Former Councilmember John Duran broke the story to the public in a WEHOville opinion piece and made his opposition to the plan a central part of his campaign platform.
Fountain Ave. runs 1.9 miles through West Hollywood and currently provides what is known as a Class 3 bicycle route, having no dedicated or marked bike lanes, but allowing bicycles to use the vehicular lanes. The road carries up to 37,000 vehicles through West Hollywood per day — Councilmember John Erickson memorably referred to it as a “death trap” during an April 2022 Council meeting.
Eighty percent of its sidewalks are substandard, according to federal ADA standards.
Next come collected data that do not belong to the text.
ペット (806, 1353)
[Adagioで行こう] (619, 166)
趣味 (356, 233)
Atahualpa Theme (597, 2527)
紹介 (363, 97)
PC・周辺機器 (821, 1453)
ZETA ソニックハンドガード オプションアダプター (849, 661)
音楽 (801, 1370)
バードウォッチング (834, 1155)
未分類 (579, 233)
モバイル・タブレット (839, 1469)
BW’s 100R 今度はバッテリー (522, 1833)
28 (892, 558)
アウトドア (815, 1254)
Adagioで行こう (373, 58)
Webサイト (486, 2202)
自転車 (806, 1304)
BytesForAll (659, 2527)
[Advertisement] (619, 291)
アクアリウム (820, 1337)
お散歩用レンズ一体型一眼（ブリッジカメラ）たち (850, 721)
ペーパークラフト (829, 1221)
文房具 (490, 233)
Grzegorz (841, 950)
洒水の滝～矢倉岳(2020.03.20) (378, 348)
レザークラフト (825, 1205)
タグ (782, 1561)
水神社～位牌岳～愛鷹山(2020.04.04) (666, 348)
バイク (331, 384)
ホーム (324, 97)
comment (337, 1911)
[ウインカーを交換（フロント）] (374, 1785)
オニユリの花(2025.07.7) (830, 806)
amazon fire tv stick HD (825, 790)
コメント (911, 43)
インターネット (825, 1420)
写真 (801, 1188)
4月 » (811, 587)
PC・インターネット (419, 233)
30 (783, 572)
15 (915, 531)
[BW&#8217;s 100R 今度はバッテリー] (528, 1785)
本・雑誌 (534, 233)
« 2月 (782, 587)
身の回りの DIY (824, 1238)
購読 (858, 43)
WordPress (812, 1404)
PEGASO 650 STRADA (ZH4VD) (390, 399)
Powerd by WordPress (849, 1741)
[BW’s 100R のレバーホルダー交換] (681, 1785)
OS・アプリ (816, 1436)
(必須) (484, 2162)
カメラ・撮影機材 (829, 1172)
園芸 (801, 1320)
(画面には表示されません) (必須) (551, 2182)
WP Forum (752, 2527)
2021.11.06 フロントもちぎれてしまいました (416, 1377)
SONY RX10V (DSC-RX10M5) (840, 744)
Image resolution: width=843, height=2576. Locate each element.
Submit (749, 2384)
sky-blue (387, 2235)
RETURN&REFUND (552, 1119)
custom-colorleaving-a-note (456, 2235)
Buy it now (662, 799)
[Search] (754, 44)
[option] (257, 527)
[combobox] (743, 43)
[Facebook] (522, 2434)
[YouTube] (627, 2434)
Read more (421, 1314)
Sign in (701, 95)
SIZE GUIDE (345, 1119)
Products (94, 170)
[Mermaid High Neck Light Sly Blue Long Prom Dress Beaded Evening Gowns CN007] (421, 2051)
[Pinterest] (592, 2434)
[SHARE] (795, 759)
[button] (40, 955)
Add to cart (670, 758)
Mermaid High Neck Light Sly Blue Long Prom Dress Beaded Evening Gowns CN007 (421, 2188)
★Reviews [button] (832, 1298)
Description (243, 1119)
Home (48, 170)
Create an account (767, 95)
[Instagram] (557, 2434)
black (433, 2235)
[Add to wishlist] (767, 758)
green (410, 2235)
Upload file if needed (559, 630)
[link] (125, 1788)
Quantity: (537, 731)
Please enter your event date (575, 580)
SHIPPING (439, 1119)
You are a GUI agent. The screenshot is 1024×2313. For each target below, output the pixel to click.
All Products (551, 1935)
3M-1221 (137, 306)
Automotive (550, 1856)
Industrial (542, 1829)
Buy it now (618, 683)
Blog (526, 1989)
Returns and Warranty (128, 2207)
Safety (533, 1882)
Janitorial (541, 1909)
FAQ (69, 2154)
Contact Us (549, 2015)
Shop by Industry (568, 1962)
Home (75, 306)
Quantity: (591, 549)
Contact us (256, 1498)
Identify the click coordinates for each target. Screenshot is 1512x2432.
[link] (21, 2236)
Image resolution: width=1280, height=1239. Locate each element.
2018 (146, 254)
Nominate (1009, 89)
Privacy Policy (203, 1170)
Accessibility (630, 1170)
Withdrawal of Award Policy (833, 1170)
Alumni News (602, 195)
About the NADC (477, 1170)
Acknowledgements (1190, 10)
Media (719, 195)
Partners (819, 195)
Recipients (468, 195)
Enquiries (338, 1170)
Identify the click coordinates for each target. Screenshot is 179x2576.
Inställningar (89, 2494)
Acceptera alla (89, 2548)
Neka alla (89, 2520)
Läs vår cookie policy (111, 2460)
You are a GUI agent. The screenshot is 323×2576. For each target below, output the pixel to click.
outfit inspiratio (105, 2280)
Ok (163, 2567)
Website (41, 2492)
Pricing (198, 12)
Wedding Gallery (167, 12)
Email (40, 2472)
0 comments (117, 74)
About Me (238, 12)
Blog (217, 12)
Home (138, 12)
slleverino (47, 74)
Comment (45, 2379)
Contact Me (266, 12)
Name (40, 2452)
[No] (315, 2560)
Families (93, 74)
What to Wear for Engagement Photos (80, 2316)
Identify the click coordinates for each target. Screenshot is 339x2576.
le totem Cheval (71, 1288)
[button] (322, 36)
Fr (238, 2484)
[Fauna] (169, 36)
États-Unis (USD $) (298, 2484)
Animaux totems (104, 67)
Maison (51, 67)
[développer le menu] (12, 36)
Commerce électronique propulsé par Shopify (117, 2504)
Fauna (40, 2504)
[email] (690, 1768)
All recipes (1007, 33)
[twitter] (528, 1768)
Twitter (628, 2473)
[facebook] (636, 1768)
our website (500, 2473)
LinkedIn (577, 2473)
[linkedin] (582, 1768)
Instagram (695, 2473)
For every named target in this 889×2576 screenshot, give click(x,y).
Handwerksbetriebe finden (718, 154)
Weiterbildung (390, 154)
Any improvements to Fountain Ave. would trigger a legal requirement to widen the sidewalks to comply with those standards, which require at least 36 inches of a clear path of travel for pedestrians and people with disabilities.
The study notes that changes to Fountain Ave. would force up to 40 percent of the street’s traffic onto nearby Santa Monica and Sunset boulevards, prolonging rush hour congestion.
ALTERNATIVE ONE: Protected Bike Lanes
This plan calls for 7 to 8 feet of space for the bike lanes, as well as barriers that separate them from vehicular traffic
PROS: Best protection for bicyclists, greatest overall safety upgrades, sidewalks brought up to standard
CONS: Loss of between 150 and 190 on-street parking spaces on one side of Fountain Avenue
ALTERNATIVE TWO: Striped bike lanes
Alternative Two gives the bike lanes 5 to 6 feet of width, but no barriers.
PROS: Less disruptive than Alternative One, some sidewalks brought up to standard
CONS: Loss of between 35 and 40 parking spaces
ALTERNATIVE THREE: Leave Fountain Ave as is
If Council decides to proceed with Alternatives One or Two, city staff and the consultants on the project will produce detailed construction plans and provide cost estimates. If those are approved, the city will test the bike lanes as a temporary project.